▸ **TRAVAIL DEMANDÉ**:
- 1) Citez le passage de l'extrait sur le dispensationalisme qui commence par « La lecture dispensationaliste » et se poursuit jusqu'à « venues du Christ. ».
- 2) Répondez à ces questions sur l'extrait consacré au dispensationalisme :
(a) Combien de membres « Taylorites » compte-t-on au moins aujourd'hui ?
(b) En combien de langues la version de la Bible éditée par Cyrus I. Scofield a-t-elle été traduite ?
(c) En combien d'« administrations » la lecture dispensationaliste divise-t-elle l'Écriture sainte ?

▸ **EXTRAIT DU DOCUMENT**:
────────────────

L’essor du dispensationalisme et l’influence de son fondateur John Nelson Darby, pourraient nous étonner. Partout en Europe sans doute et surtout en Amérique du Nord, la culture darbyste a été et reste manifeste encore aujourd’hui. Comment se fait-il que ses doctrines étranges aient attiré tant de personnes, à savoir, son séparatisme, son refus de voir en l’Église un nouvel Israël, sa doctrine de l’enlèvement secret, son opposition à toute liturgie et à un quelconque ministère officiel ? Bien que les chiffres soient difficiles à connaître, on compte aujourd’hui au moins 45.000 membres de « Taylorites » (disciples de James Taylor, Sr. 1905-1953, les plus fermés). Mais le nombre des « Frères larges » (« Ouverts ») est nettement supérieur. On observe aussi que les Frères ne sont pas tous aussi renfermés. Parmi eux, on compte des personnalités notables : Peter Caws, F. F. Bruce, C. Stacy Woods, Garrison Keillor, William John Hocking, et bien d’autres.
La lecture dispensationaliste de la Bible, qui divise l’Écriture sainte en sept « administrations » est très répandue. Un grand nombre d’écoles bibliques, de Missions et d’Églises la pratique. Au début du vingtième siècle, période où le « fondamentalisme » a eu le plus d’influence, la version de la Bible (King James Version), éditée par Cyrus I. Scofield a été publiée à des milliers d’exemplaires et traduite en huit langues. Ses notes en bas de page sont influencées par la méthode dispensationaliste. Une de ses particularités est la lecture « littéraliste quand c’est possible », des textes. L’exemple le plus connu est le passage d’Apocalypse 20 qui affirme que le Christ reviendra une première fois, suivi de l’emprisonnement du diable pendant mille ans, au terme desquels il sera libéré ; puis suivra la deuxième des venues du Christ.

────────────────

▸ **ENTRÉES**:

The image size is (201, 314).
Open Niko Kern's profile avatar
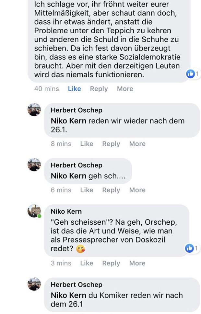33,211
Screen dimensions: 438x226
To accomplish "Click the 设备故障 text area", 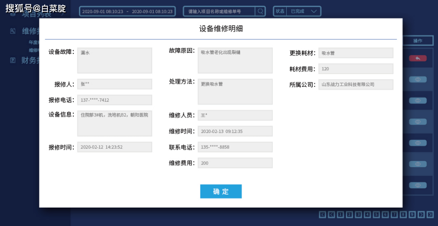I will [x=114, y=61].
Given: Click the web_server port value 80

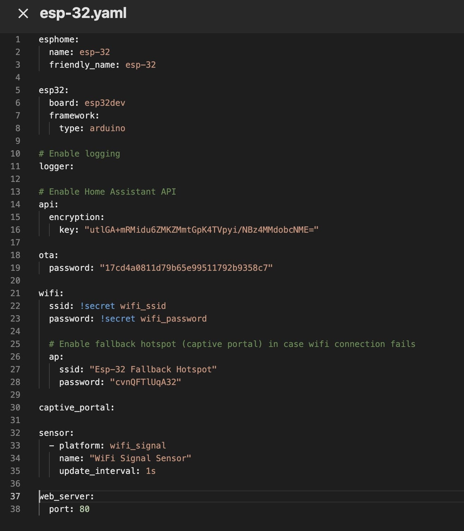Looking at the screenshot, I should tap(84, 509).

────────────────

▸ **RÉPONSES COMPLÈTES**:
- 1)
La lecture dispensationaliste de la Bible, qui divise l’Écriture sainte en sept « administrations » est très répandue. Un grand nombre d’écoles bibliques, de Missions et d’Églises la pratique. Au début du vingtième siècle, période où le « fondamentalisme » a eu le plus d’influence, la version de la Bible (King James Version), éditée par Cyrus I. Scofield a été publiée à des milliers d’exemplaires et traduite en huit langues. Ses notes en bas de page sont influencées par la méthode dispensationaliste. Une de ses particularités est la lecture « littéraliste quand c’est possible », des textes. L’exemple le plus connu est le passage d’Apocalypse 20 qui affirme que le Christ reviendra une première fois, suivi de l’emprisonnement du diable pendant mille ans, au terme desquels il sera libéré ; puis suivra la deuxième des venues du Christ.

- 2)
(a) Au moins 45.000 membres.
(b) En huit langues.
(c) En sept « administrations ».